(1) Unless a person required to transfer money or personal property to a minor knows that a conservator has been appointed or that a proceeding for appointment of a conservator of the estate of the minor is pending, the person may do so, as to an amount or value not exceeding ten thousand dollars a year or the then current annual gift tax exclusion as stated in the internal revenue code, whichever is greater, by transferring it to:
(a) A person who has the care and custody of the minor and with whom the minor resides;
(b) A guardian of the minor;
(c) A custodian under the “Colorado Uniform Transfers to Minors Act”, article 50 of title 11, C.R.S., or a custodial trustee under the “Colorado Uniform Custodial Trust Act”, article 1.5 of this title; or
(d) A financial institution as a deposit in an interest-bearing account or certificate in the sole name of the minor and giving notice of the deposit to the minor.

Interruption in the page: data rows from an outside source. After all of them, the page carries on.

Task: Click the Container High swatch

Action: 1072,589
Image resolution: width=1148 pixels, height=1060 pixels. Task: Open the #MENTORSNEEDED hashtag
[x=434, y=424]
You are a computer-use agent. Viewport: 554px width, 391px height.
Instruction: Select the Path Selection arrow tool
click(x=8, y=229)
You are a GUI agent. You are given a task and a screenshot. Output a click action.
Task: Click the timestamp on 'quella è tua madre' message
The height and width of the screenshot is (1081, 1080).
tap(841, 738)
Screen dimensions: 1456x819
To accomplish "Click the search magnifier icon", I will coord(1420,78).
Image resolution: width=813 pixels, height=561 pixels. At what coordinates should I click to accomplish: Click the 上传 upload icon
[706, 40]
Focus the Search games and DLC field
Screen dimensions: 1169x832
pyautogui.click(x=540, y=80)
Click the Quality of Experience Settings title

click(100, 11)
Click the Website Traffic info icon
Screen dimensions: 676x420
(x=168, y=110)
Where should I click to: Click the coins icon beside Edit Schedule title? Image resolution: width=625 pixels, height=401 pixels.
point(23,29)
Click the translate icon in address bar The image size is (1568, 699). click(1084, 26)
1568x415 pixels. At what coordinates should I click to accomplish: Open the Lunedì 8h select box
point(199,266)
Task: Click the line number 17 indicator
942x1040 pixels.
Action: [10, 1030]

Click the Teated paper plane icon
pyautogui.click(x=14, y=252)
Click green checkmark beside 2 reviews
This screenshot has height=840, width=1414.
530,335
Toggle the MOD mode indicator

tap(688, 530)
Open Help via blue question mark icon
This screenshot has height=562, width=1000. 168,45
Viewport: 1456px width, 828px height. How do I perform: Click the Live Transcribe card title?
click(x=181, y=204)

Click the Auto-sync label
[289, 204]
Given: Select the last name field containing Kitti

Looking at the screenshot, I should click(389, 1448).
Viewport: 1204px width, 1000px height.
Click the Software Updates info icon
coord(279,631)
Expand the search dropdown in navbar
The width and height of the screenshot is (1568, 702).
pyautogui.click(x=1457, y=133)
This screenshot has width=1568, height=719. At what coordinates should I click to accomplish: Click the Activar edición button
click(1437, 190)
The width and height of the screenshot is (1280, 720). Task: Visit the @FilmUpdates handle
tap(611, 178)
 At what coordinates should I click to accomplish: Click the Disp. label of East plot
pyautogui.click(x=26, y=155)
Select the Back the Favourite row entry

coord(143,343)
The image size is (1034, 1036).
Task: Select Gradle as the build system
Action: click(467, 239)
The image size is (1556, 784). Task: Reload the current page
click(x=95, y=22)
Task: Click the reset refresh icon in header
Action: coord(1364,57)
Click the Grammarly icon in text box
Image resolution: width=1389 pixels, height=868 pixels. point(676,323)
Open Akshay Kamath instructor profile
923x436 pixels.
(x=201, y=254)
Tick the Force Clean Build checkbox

(2) A person who transfers money or property in compliance with this section is not responsible for its proper application.
(3) A guardian or other person who receives money or property for a minor under paragraph (a) of subsection (1) of this section or subsection (2) of this section may only apply it to the support, care, education, health, and welfare of the minor, and may not derive a personal financial benefit except for reimbursement for necessary expenses. Any excess must be preserved for the future support, care, education, health, and welfare of the minor, and any balance must be transferred to the minor upon emancipation or attaining majority with an accounting of all income and disbursements.